In snapping up their third World Series championship since 1966, the Baltimore Orioles proved once again that in the final analysis basics are as important as money spent on free agents and power hitters. Saying that is not to take anything from the scrappy Philadelphia Phillies, who lost to the Birds. This, after all, was the Phillies' second series appearance in the past three years, following a world championship in 1980. But it is to recognize why one TV commentator momentarily referred to the Phillies as the Cincinnati Reds, since three of the Phillies' best players - Rose, Morgan, and Perez - were all acquired at considerable expense from that Midwestern team.

What makes the Orioles' win so impressive is that it was done with such consistency. Baltimore lost the first game. Then the team stalked back to take the next four. Winning four in a row like that after an initial defeat has happened only three times in World Series play, the last time back in the 1960s.

Will this five-game '83 series be remembered as one of baseball's greats? Probably not. It was, after all, an ''I-95'' series - involving two teams based less than 100 miles apart linked by the same Interstate highway route. So the series probably didn't capture the nation's attention the way some of the more transcontinental East Coast-West Coast linkups have in recent years.
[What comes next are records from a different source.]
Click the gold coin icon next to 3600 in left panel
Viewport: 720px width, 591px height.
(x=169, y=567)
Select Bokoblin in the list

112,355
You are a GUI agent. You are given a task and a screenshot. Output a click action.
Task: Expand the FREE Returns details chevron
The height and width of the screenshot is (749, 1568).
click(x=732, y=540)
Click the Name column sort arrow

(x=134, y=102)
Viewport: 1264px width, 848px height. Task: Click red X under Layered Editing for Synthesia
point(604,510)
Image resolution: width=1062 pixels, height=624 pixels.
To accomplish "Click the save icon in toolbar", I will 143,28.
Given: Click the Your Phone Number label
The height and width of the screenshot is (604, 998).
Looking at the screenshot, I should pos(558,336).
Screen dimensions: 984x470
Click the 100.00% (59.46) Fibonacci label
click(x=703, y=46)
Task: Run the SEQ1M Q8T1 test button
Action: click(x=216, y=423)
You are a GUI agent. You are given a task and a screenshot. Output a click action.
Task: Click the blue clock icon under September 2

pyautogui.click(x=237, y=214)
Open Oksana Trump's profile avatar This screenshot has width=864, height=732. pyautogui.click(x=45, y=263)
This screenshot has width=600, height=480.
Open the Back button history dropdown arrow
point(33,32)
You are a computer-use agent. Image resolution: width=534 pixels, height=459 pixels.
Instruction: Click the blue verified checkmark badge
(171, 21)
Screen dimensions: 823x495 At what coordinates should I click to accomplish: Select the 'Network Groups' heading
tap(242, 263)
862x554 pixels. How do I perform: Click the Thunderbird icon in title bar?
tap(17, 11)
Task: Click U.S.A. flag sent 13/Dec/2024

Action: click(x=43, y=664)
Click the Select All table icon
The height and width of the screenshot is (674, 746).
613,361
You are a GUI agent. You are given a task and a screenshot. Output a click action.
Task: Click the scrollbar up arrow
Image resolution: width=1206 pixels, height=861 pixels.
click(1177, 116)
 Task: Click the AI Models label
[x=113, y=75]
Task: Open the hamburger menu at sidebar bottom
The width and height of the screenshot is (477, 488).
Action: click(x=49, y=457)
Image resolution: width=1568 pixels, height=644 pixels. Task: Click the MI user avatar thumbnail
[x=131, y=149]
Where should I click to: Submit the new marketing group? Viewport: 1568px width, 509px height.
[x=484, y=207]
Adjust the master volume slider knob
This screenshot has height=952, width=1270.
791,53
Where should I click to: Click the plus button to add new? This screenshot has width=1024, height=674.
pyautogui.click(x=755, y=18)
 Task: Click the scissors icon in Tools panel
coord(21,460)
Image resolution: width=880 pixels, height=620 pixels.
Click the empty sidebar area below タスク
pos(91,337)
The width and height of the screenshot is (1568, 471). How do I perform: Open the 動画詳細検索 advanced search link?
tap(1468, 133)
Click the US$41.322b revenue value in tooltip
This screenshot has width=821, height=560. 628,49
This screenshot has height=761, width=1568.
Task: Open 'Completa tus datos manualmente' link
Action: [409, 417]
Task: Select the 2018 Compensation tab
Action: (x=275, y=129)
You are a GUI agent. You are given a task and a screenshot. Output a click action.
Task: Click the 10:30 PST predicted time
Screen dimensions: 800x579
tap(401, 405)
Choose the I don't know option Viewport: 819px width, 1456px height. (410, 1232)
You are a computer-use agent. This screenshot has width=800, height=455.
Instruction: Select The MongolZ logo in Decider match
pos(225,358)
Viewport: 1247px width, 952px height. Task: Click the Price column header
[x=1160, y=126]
But the series does remind all Americans once again about the roots and staying power of baseball. Look back to those first two decades of the World Series, after the turn of the century, and there is a Philadelphia team, time after time. Look at the statistics of the past two decades and there is Baltimore, hustling through six World Series. Philadelphia and Baltimore. Two essentially working-class communities. Older cities. Proud baseball cities. Yet, two cities that have undergone substantial renovation in recent years. In that sense, it seems only fitting that the 1983 World Series should have pitted - and thus honored - these two US communities.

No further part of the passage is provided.